--- START RECORDS FOR THIS EXERCISE ---

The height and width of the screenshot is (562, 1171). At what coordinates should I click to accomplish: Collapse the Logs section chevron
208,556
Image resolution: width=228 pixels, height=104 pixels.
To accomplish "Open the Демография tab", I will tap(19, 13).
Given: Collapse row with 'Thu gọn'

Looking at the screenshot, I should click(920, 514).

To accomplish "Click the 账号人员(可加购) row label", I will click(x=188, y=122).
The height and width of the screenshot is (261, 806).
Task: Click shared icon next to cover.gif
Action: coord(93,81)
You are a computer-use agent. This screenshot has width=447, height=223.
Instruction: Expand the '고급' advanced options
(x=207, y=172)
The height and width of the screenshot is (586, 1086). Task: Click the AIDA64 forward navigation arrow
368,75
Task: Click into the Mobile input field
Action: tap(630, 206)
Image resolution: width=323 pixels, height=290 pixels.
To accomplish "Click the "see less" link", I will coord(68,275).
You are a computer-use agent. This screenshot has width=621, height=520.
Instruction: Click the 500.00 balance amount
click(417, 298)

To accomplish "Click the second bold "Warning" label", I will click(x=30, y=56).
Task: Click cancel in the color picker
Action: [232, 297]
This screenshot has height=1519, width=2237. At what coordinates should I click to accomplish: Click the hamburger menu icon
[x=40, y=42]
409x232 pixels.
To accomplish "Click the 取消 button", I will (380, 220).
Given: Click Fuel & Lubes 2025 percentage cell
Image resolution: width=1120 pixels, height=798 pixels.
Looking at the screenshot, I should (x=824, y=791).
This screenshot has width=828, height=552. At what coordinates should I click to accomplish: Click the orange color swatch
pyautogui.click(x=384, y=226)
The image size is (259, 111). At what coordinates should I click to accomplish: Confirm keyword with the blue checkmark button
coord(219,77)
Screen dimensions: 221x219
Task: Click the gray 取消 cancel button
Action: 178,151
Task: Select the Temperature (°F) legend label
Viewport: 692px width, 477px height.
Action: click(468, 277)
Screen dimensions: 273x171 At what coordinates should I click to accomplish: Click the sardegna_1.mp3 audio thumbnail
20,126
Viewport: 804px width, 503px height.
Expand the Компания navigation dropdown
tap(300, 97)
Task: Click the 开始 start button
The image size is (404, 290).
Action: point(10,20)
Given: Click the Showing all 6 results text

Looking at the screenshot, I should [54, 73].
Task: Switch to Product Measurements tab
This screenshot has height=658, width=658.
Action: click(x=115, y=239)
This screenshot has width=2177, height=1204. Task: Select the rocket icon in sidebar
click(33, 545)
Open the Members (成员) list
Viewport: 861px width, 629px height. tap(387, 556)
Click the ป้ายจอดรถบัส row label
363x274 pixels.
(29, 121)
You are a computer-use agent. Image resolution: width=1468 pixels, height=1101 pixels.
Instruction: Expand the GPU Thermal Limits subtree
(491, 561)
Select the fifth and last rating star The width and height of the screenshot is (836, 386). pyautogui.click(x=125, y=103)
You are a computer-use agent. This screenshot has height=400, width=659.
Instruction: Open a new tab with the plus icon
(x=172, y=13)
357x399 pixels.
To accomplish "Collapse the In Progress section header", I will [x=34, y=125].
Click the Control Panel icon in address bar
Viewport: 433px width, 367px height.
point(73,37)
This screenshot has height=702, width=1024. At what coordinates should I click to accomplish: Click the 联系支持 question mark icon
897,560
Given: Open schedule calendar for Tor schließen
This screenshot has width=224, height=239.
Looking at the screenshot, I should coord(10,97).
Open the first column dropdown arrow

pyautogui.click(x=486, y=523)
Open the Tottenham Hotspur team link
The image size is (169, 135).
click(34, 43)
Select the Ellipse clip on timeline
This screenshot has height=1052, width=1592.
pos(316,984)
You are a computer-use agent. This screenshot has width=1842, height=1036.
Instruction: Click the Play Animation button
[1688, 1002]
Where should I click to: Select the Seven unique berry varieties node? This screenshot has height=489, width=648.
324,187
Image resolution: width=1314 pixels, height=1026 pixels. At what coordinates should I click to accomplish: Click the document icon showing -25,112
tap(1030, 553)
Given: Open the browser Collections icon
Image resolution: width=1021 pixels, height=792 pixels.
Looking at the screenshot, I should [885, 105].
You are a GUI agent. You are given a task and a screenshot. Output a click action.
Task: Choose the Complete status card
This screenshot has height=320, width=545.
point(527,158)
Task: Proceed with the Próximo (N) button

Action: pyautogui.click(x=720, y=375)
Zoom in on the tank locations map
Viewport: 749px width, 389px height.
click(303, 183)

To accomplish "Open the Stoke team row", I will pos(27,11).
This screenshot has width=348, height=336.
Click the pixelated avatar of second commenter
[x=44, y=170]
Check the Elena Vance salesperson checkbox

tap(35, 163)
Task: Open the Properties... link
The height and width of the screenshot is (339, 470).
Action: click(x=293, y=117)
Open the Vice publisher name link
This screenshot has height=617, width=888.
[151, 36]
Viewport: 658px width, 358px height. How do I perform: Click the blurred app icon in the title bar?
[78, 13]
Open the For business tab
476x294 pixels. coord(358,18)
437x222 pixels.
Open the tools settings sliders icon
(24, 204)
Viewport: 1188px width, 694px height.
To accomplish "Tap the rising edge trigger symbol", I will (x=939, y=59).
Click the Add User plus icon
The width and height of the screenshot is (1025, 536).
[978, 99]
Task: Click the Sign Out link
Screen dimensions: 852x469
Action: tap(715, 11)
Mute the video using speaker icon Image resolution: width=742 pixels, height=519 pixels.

--- END RECORDS FOR THIS EXERCISE ---

• [WORK INSTRUCTIONS]: Rewrite these rows as a numbered list, leaving out the blank lines.

• [RESPONSE TO THIS EXERCISE]:
1. The height and width of the screenshot is (562, 1171). At what coordinates should I click to accomplish: Collapse the Logs section chevron
2. 208,556
3. Image resolution: width=228 pixels, height=104 pixels.
4. To accomplish "Open the Демография tab", I will tap(19, 13).
5. Given: Collapse row with 'Thu gọn'
6. Looking at the screenshot, I should click(920, 514).
7. To accomplish "Click the 账号人员(可加购) row label", I will click(x=188, y=122).
8. The height and width of the screenshot is (261, 806).
9. Task: Click shared icon next to cover.gif
10. Action: coord(93,81)
11. You are a computer-use agent. This screenshot has width=447, height=223.
12. Instruction: Expand the '고급' advanced options
13. (x=207, y=172)
14. The height and width of the screenshot is (586, 1086). Task: Click the AIDA64 forward navigation arrow
15. 368,75
16. Task: Click into the Mobile input field
17. Action: tap(630, 206)
18. Image resolution: width=323 pixels, height=290 pixels.
19. To accomplish "Click the "see less" link", I will coord(68,275).
20. You are a computer-use agent. This screenshot has width=621, height=520.
21. Instruction: Click the 500.00 balance amount
22. click(417, 298)
23. To accomplish "Click the second bold "Warning" label", I will click(x=30, y=56).
24. Task: Click cancel in the color picker
25. Action: [232, 297]
26. This screenshot has height=1519, width=2237. At what coordinates should I click to accomplish: Click the hamburger menu icon
27. [x=40, y=42]
28. 409x232 pixels.
29. To accomplish "Click the 取消 button", I will (380, 220).
30. Given: Click Fuel & Lubes 2025 percentage cell
31. Image resolution: width=1120 pixels, height=798 pixels.
32. Looking at the screenshot, I should (x=824, y=791).
33. This screenshot has width=828, height=552. At what coordinates should I click to accomplish: Click the orange color swatch
34. pyautogui.click(x=384, y=226)
35. The image size is (259, 111). At what coordinates should I click to accomplish: Confirm keyword with the blue checkmark button
36. coord(219,77)
37. Screen dimensions: 221x219
38. Task: Click the gray 取消 cancel button
39. Action: 178,151
40. Task: Select the Temperature (°F) legend label
41. Viewport: 692px width, 477px height.
42. Action: click(468, 277)
43. Screen dimensions: 273x171 At what coordinates should I click to accomplish: Click the sardegna_1.mp3 audio thumbnail
44. 20,126
45. Viewport: 804px width, 503px height.
46. Expand the Компания navigation dropdown
47. tap(300, 97)
48. Task: Click the 开始 start button
49. The image size is (404, 290).
50. Action: point(10,20)
51. Given: Click the Showing all 6 results text
52. Looking at the screenshot, I should [54, 73].
53. Task: Switch to Product Measurements tab
54. This screenshot has height=658, width=658.
55. Action: click(x=115, y=239)
56. This screenshot has width=2177, height=1204. Task: Select the rocket icon in sidebar
57. click(33, 545)
58. Open the Members (成员) list
59. Viewport: 861px width, 629px height. tap(387, 556)
60. Click the ป้ายจอดรถบัส row label
61. 363x274 pixels.
62. (29, 121)
63. You are a computer-use agent. Image resolution: width=1468 pixels, height=1101 pixels.
64. Instruction: Expand the GPU Thermal Limits subtree
65. (491, 561)
66. Select the fifth and last rating star The width and height of the screenshot is (836, 386). pyautogui.click(x=125, y=103)
67. You are a computer-use agent. This screenshot has height=400, width=659.
68. Instruction: Open a new tab with the plus icon
69. (x=172, y=13)
70. 357x399 pixels.
71. To accomplish "Collapse the In Progress section header", I will [x=34, y=125].
72. Click the Control Panel icon in address bar
73. Viewport: 433px width, 367px height.
74. point(73,37)
75. This screenshot has height=702, width=1024. At what coordinates should I click to accomplish: Click the 联系支持 question mark icon
76. 897,560
77. Given: Open schedule calendar for Tor schließen
78. This screenshot has width=224, height=239.
79. Looking at the screenshot, I should coord(10,97).
80. Open the first column dropdown arrow
81. pyautogui.click(x=486, y=523)
82. Open the Tottenham Hotspur team link
83. The image size is (169, 135).
84. click(34, 43)
85. Select the Ellipse clip on timeline
86. This screenshot has height=1052, width=1592.
87. pos(316,984)
88. You are a computer-use agent. This screenshot has width=1842, height=1036.
89. Instruction: Click the Play Animation button
90. [1688, 1002]
91. Where should I click to: Select the Seven unique berry varieties node? This screenshot has height=489, width=648.
92. 324,187
93. Image resolution: width=1314 pixels, height=1026 pixels. At what coordinates should I click to accomplish: Click the document icon showing -25,112
94. tap(1030, 553)
95. Given: Open the browser Collections icon
96. Image resolution: width=1021 pixels, height=792 pixels.
97. Looking at the screenshot, I should [885, 105].
98. You are a GUI agent. You are given a task and a screenshot. Output a click action.
99. Task: Choose the Complete status card
100. This screenshot has height=320, width=545.
101. point(527,158)
102. Task: Proceed with the Próximo (N) button
103. Action: pyautogui.click(x=720, y=375)
104. Zoom in on the tank locations map
105. Viewport: 749px width, 389px height.
106. click(303, 183)
107. To accomplish "Open the Stoke team row", I will pos(27,11).
108. This screenshot has width=348, height=336.
109. Click the pixelated avatar of second commenter
110. [x=44, y=170]
111. Check the Elena Vance salesperson checkbox
112. tap(35, 163)
113. Task: Open the Properties... link
114. The height and width of the screenshot is (339, 470).
115. Action: click(x=293, y=117)
116. Open the Vice publisher name link
117. This screenshot has height=617, width=888.
118. [151, 36]
119. Viewport: 658px width, 358px height. How do I perform: Click the blurred app icon in the title bar?
120. [78, 13]
121. Open the For business tab
122. 476x294 pixels. coord(358,18)
123. 437x222 pixels.
124. Open the tools settings sliders icon
125. (24, 204)
126. Viewport: 1188px width, 694px height.
127. To accomplish "Tap the rising edge trigger symbol", I will (x=939, y=59).
128. Click the Add User plus icon
129. The width and height of the screenshot is (1025, 536).
130. [978, 99]
131. Task: Click the Sign Out link
132. Screen dimensions: 852x469
133. Action: tap(715, 11)
134. Mute the video using speaker icon Image resolution: width=742 pixels, height=519 pixels.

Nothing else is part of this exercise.